Regular open sets in topology generated by regular open sets

Question

Let $Ro( \tau )$ denote the set of regular open sets of topology $\tau$. Is it possible for a set to be regular open in the topology generated by $Ro( \tau)$, but not in $\tau$? Obviously $\tau$ cannot be a regular topological space.

Answer 1

Let $\tau^\prime$ denote the topology generated by $\mathrm{Ro}(\tau)$. Note that $\tau^\prime$ is coarser than $\tau$.

I claim that $\tau$ and $\tau^\prime$ have the same regular open sets. To begin I will establish the following.

Fact. If $U \subseteq X$ is $\tau^\prime$-open, then $\operatorname{cl}_{\tau} ( U ) = \operatorname{cl}_{\tau^\prime} ( U )$.

• proof of Fact. Since $\tau^\prime$ is coarser than $\tau$ we have that $\operatorname{cl}_{\tau} ( U ) \subseteq \operatorname{cl}_{\tau^\prime} ( U )$.

  Given $x \in X \setminus \operatorname{cl}_{\tau} ( U )$, then $V := X \setminus \operatorname{cl}_{\tau} ( U )$ is a $\tau$-open neighborhood of $x$ disjoint from $U$, and since $U$ is $\tau$-open it follows that $\operatorname{cl}_{\tau} ( V ) \cap U = \emptyset$, and therefore $\operatorname{Int}_\tau ( \operatorname{cl}_{\tau} ( V ) ) \cap U = \emptyset$. Note that $\operatorname{Int}_\tau ( \operatorname{cl}_{\tau} ( V ) )$ is regular open in $\tau$, and so it is $\tau^\prime$-open, and clearly $x \in \operatorname{Int}_\tau ( \operatorname{cl}_{\tau} ( V ) )$. Therefore $x \notin \operatorname{cl}_{\tau^\prime} ( U )$.
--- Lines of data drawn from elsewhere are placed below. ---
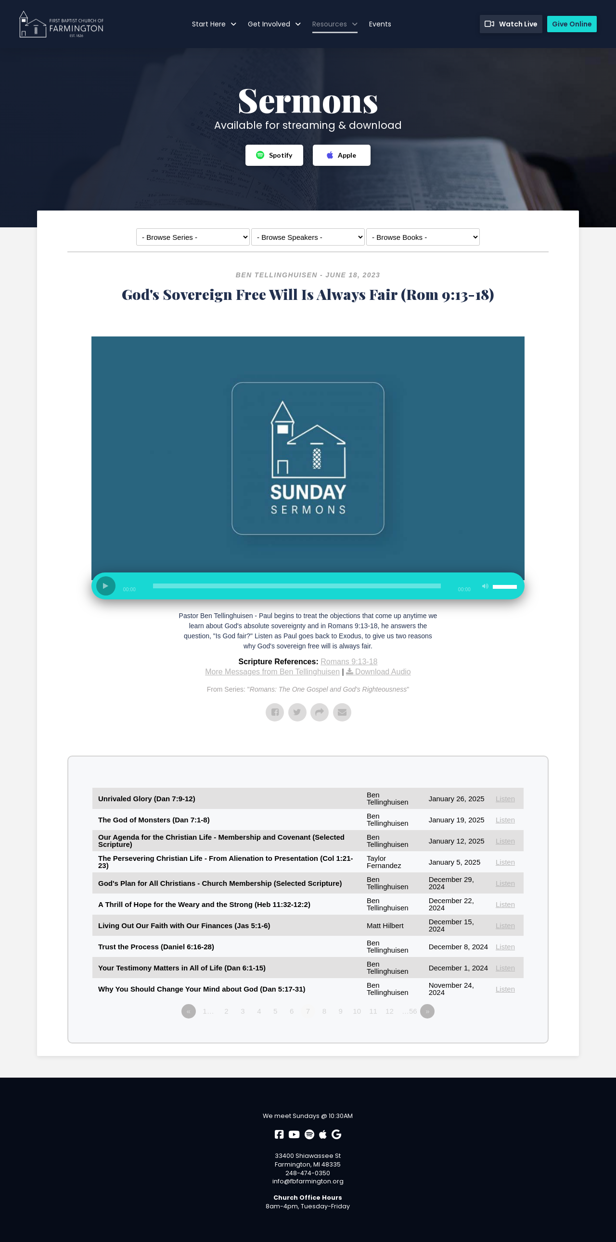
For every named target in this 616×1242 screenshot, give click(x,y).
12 (389, 1011)
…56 (409, 1011)
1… (208, 1011)
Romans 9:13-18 (349, 662)
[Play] (106, 586)
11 (373, 1011)
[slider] (297, 586)
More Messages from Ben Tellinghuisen (272, 672)
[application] (308, 589)
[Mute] (485, 586)
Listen (505, 799)
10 (357, 1011)
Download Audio (383, 672)
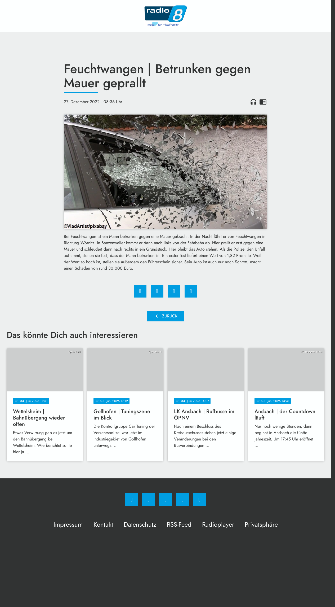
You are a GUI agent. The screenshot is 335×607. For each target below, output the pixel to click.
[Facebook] (131, 499)
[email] (199, 499)
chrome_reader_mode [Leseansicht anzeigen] (263, 102)
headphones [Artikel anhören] (253, 102)
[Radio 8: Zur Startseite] (165, 16)
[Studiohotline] (182, 499)
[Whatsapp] (165, 499)
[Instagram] (148, 499)
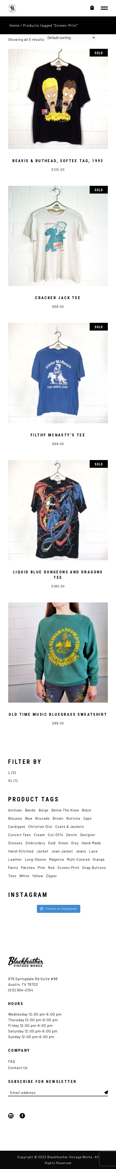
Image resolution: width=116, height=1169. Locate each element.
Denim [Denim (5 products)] (71, 835)
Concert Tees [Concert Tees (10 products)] (19, 835)
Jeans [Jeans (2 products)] (81, 851)
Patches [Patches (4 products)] (28, 867)
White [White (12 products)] (24, 876)
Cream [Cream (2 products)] (39, 835)
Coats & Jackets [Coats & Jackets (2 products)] (69, 826)
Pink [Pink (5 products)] (41, 867)
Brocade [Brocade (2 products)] (42, 818)
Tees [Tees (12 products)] (12, 876)
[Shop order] (70, 37)
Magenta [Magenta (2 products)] (56, 859)
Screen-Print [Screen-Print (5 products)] (68, 867)
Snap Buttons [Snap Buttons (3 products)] (94, 867)
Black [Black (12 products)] (86, 810)
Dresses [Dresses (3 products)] (15, 843)
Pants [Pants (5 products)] (13, 867)
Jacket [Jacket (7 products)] (42, 851)
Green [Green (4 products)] (63, 843)
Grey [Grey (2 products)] (75, 843)
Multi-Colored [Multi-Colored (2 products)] (78, 859)
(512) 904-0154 (20, 990)
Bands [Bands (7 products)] (30, 810)
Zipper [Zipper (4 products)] (51, 876)
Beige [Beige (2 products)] (44, 810)
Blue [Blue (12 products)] (29, 818)
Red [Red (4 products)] (51, 867)
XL (10, 780)
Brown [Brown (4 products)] (58, 818)
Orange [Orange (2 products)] (99, 859)
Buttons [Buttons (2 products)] (73, 818)
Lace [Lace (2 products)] (93, 851)
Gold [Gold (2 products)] (52, 843)
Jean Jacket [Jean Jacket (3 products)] (62, 851)
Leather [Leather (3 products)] (15, 859)
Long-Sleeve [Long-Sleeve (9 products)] (35, 859)
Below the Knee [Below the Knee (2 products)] (65, 810)
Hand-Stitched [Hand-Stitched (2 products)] (21, 851)
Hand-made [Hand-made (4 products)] (91, 843)
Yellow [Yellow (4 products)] (37, 876)
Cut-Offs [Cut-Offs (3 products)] (55, 835)
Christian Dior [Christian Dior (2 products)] (40, 826)
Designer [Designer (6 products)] (88, 835)
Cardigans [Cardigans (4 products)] (17, 826)
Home (14, 25)
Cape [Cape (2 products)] (87, 818)
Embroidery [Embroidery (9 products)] (35, 843)
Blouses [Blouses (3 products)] (15, 818)
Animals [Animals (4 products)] (15, 810)
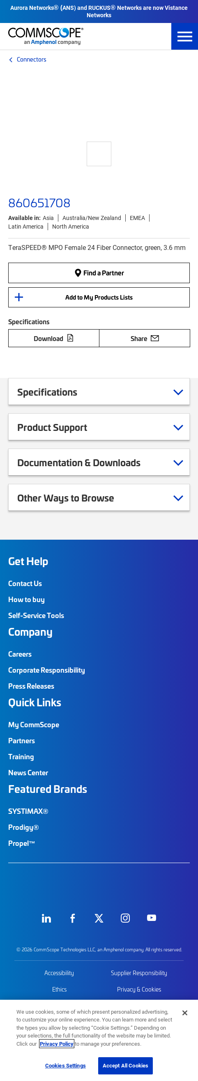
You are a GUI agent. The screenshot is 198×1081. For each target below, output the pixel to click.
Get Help (28, 561)
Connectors (31, 59)
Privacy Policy (57, 1043)
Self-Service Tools (36, 615)
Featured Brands (47, 789)
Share (145, 338)
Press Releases (31, 686)
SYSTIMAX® (28, 811)
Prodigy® (23, 827)
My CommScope (33, 724)
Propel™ (21, 843)
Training (21, 756)
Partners (21, 740)
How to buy (26, 599)
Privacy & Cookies (139, 989)
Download (54, 338)
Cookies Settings (65, 1065)
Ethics (59, 989)
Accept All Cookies (125, 1065)
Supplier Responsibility (139, 973)
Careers (20, 654)
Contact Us (25, 583)
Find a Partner (99, 272)
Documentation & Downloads (89, 462)
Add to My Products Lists (99, 297)
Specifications (57, 391)
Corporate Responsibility (46, 670)
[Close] (185, 1013)
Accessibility (59, 973)
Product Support (62, 426)
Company (30, 632)
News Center (28, 772)
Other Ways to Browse (76, 497)
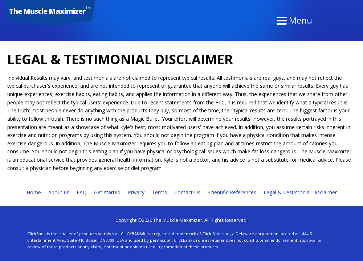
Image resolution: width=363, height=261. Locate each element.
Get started (107, 192)
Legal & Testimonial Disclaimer (300, 192)
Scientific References (232, 192)
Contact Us (187, 192)
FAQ (82, 192)
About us (58, 192)
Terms (159, 192)
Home (33, 192)
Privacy (136, 192)
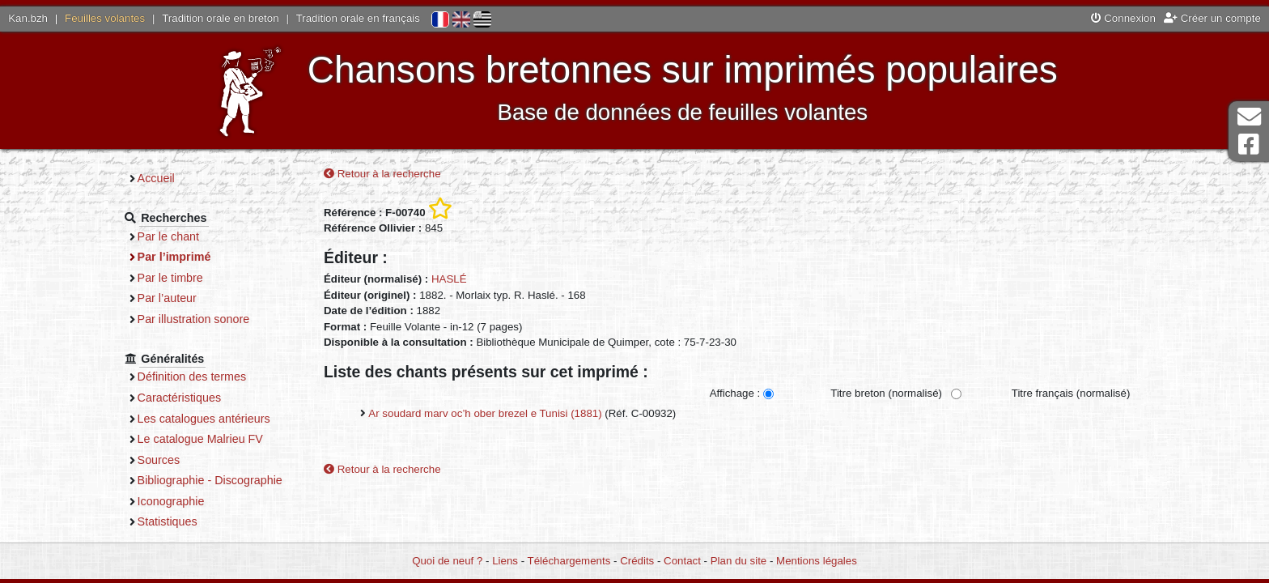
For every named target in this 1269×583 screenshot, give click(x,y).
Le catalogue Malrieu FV (200, 438)
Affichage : (735, 393)
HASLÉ (449, 279)
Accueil (156, 178)
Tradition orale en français (358, 18)
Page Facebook (1249, 144)
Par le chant (168, 236)
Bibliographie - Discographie (210, 480)
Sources (159, 459)
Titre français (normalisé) (1071, 393)
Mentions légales (816, 561)
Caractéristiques (180, 397)
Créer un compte (1212, 18)
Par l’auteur (167, 298)
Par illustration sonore (194, 319)
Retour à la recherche (382, 174)
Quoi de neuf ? (447, 561)
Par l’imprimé (174, 256)
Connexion (1123, 18)
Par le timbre (170, 277)
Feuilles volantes (105, 18)
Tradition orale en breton (220, 18)
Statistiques (167, 521)
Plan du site (738, 561)
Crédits (637, 561)
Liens (505, 561)
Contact (682, 561)
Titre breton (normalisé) (886, 393)
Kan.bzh (28, 18)
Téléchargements (569, 561)
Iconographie (171, 501)
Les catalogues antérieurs (204, 418)
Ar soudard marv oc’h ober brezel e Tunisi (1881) (484, 413)
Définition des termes (192, 376)
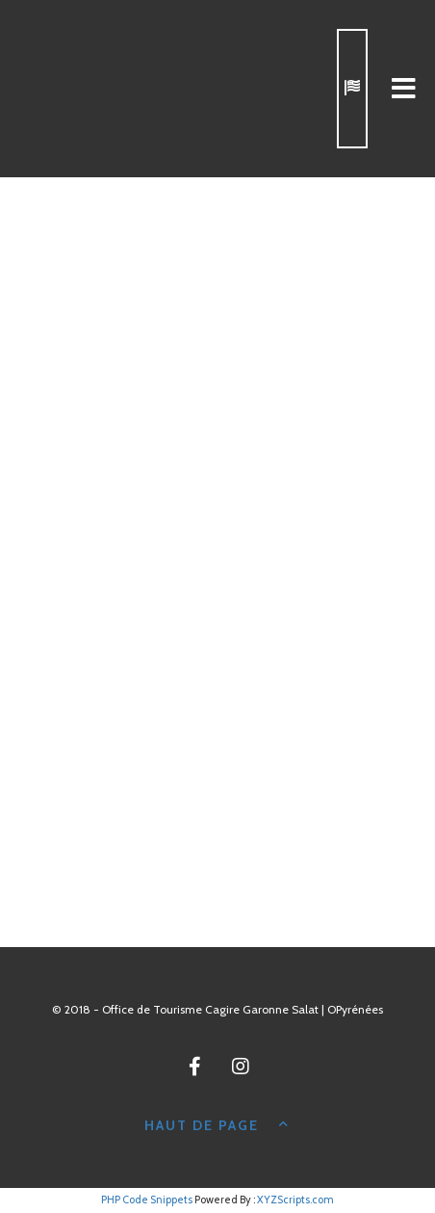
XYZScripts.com (295, 1199)
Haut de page (217, 1123)
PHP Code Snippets (146, 1199)
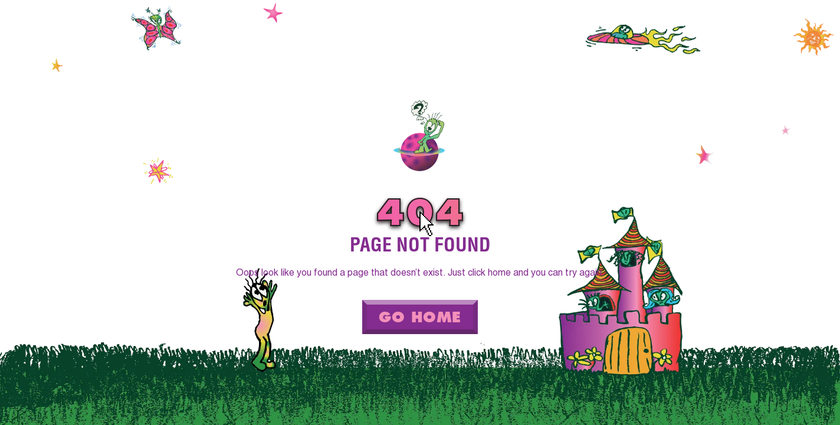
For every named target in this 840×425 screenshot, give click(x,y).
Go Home (420, 317)
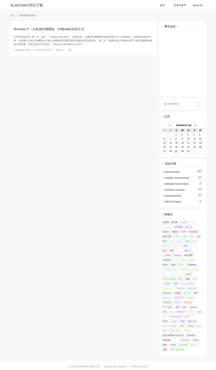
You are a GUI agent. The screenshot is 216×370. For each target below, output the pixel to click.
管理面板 (167, 227)
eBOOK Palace (172, 201)
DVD (199, 326)
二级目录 (167, 283)
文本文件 (167, 260)
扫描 (173, 264)
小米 (186, 316)
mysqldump (168, 288)
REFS (165, 321)
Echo (145, 366)
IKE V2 (189, 227)
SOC (165, 312)
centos (174, 321)
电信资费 (188, 255)
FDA (176, 260)
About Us (198, 5)
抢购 (165, 250)
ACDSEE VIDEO (170, 269)
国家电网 (191, 335)
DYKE (177, 236)
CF (171, 241)
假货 (177, 307)
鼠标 (188, 279)
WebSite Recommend (175, 183)
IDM (180, 274)
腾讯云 (181, 264)
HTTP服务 (167, 307)
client (165, 316)
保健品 (178, 293)
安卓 (165, 345)
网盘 (179, 250)
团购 (185, 246)
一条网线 (167, 255)
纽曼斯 (195, 340)
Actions (190, 297)
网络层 (175, 231)
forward (183, 222)
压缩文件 (167, 297)
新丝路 (187, 293)
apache (193, 307)
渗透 (185, 236)
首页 (162, 5)
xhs (192, 236)
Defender (192, 264)
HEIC (182, 326)
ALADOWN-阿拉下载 (26, 5)
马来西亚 (180, 288)
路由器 (166, 231)
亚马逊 (191, 312)
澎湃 (165, 349)
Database (167, 293)
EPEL (165, 264)
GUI (194, 241)
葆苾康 (179, 241)
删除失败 (192, 288)
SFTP (193, 345)
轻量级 (173, 345)
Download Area (172, 195)
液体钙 (177, 302)
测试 (183, 321)
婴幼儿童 (192, 321)
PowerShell (176, 316)
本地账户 (176, 246)
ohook (192, 260)
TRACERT (179, 297)
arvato (191, 326)
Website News (23, 50)
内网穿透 (167, 302)
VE (193, 316)
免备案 (188, 274)
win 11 (188, 250)
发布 (184, 231)
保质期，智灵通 (170, 222)
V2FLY (166, 246)
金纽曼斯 (185, 340)
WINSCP (181, 312)
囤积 (187, 241)
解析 (172, 250)
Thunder (167, 340)
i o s (172, 312)
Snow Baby (175, 330)
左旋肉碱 (193, 231)
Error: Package (170, 326)
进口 (184, 260)
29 (176, 151)
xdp (199, 312)
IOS (176, 283)
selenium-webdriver (191, 269)
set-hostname (187, 283)
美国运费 (188, 302)
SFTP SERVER (177, 349)
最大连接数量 (169, 279)
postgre (177, 255)
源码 (165, 330)
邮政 (193, 222)
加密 (196, 293)
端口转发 (183, 345)
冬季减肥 (178, 227)
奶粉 (193, 246)
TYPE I (187, 330)
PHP (175, 340)
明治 (180, 279)
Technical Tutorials (174, 189)
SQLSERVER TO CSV (173, 335)
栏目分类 (180, 5)
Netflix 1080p (169, 274)
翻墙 (165, 241)
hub (194, 279)
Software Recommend (176, 178)
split (198, 236)
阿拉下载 (167, 236)
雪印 (185, 307)
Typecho (121, 366)
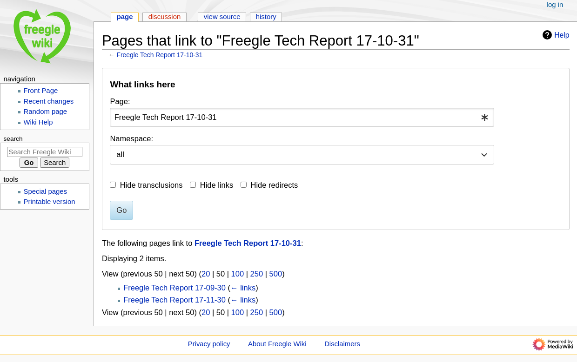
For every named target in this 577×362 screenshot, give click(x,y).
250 (256, 274)
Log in (555, 4)
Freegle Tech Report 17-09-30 (174, 287)
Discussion (164, 16)
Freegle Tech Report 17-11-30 (174, 300)
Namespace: (131, 138)
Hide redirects (274, 185)
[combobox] (302, 117)
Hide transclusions (151, 185)
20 (205, 274)
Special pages (45, 191)
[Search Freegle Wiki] (44, 152)
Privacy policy (209, 344)
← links (242, 287)
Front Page (41, 90)
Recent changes (49, 101)
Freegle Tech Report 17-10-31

Using de Morgan's laws from this Fact it follows that for any $\tau^\prime$-closed $F \subseteq X$ we have $\operatorname{Int}_{\tau} ( F ) = \operatorname{Int}_{\tau^\prime} ( F )$.

We know prove that every regular open set in $\tau$ is regular open in $\tau^\prime$, and vice versa.

• If $U \subseteq X$ is regular open in $\tau$, then $U$ is $\tau^\prime$-open, and by the Fact and its corollary we have $$ U = \operatorname{Int}_{\tau} ( \operatorname{cl}_{\tau} ( U ) ) = \operatorname{Int}_{\tau} ( \operatorname{cl}_{\tau^\prime} ( U ) ) = \operatorname{Int}_{\tau^\prime} ( \operatorname{cl}_{\tau^\prime} ( U ) ). $$ Thus $U$ is regular open in $\tau^\prime$.

• If $U \subseteq X$ is regular open in $\tau^\prime$, then using the Fact and its corollary we have $$U = \operatorname{Int}_{\tau^\prime} ( \operatorname{cl}_{\tau^\prime} ( U ) ) = \operatorname{Int}_{\tau} ( \operatorname{cl}_{\tau^\prime} ( U ) ) = \operatorname{Int}_{\tau} ( \operatorname{cl}_{\tau} ( U ) )$$ and so $U$ is regular open in $\tau$.